I’m at a bit of a loss to understand why the cases for free trade and against minimum wages and rent control are not merely ignored but angrily resisted. Bryan Caplan proposes what I think is a useful mechanism: for the activist, results take a backseat to signaling the correct affiliation. If the social context is one in which showing that you care matters more than anything else, we might be able to understand the persistence of erroneous beliefs about economic issues. Dropping the anti-sweatshop petitions and picking up the banner of free trade isn’t likely to make a big difference in the grand scheme of things, but it might lose you a few friends.
Zwolinski ably takes up the left-libertarian critique of sweatshops, and it can easily be applied to left-libertarian criticisms of firms like Wal-Mart. As I mentioned a few days ago, I think the most important lesson Wal-Mart and Taco Bell teach has less to do with their virtues (or lack thereof) and more to do with what they illustrate about changes in the relative levels of coercion and cooperation over the last several centuries.

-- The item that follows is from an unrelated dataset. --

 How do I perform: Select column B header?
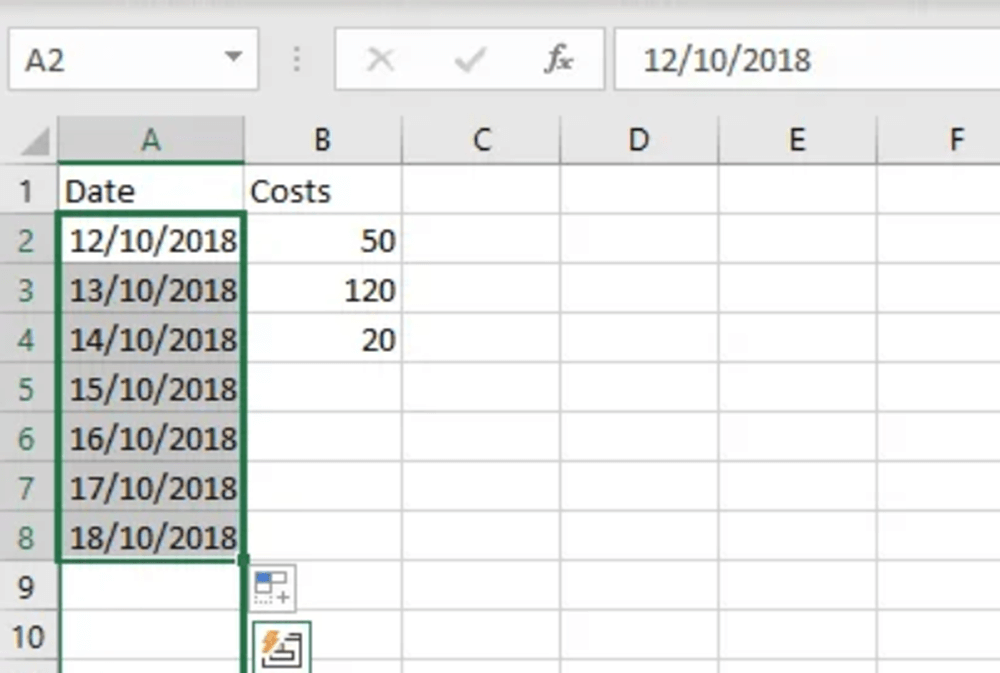point(322,141)
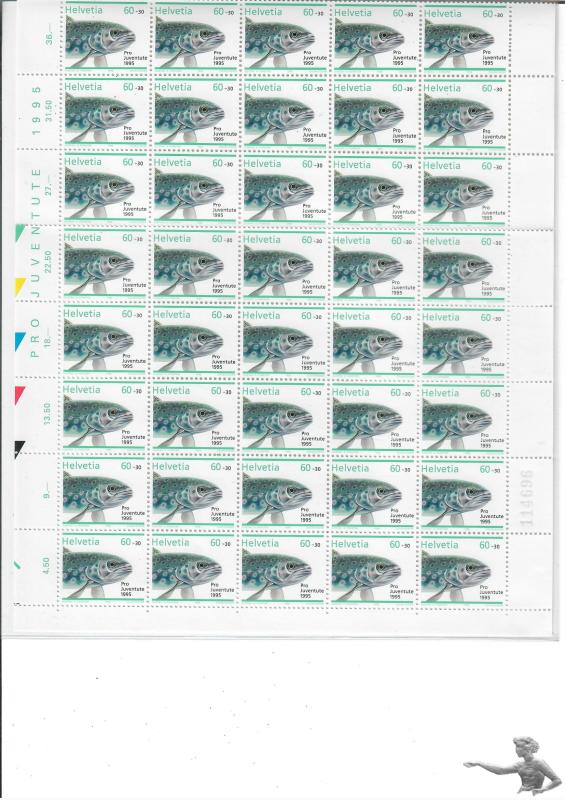
Task: Select the bottom-left fish stamp
Action: point(103,569)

I’m the first to grant that there are solid reasons to criticize Wal-Mart/Taco Bell/sweatshops/corporations/etc; indeed, when I give lectures on the effects of Wal-Mart I generally include a section in which I discuss these reasons. Nonetheless, I don’t think libertarians should embrace the anti-sweatshop movement or the anti-Wal-Mart movement because they are generally founded on claims and arguments that are just spectacularly wrong. The anti-sweatshop movement is but one element of a much larger rebellion against basic economics. Most of the anti-sweatshop arguments I encounter are grounded in a fundamental failure to engage and understand the law of comparative advantage.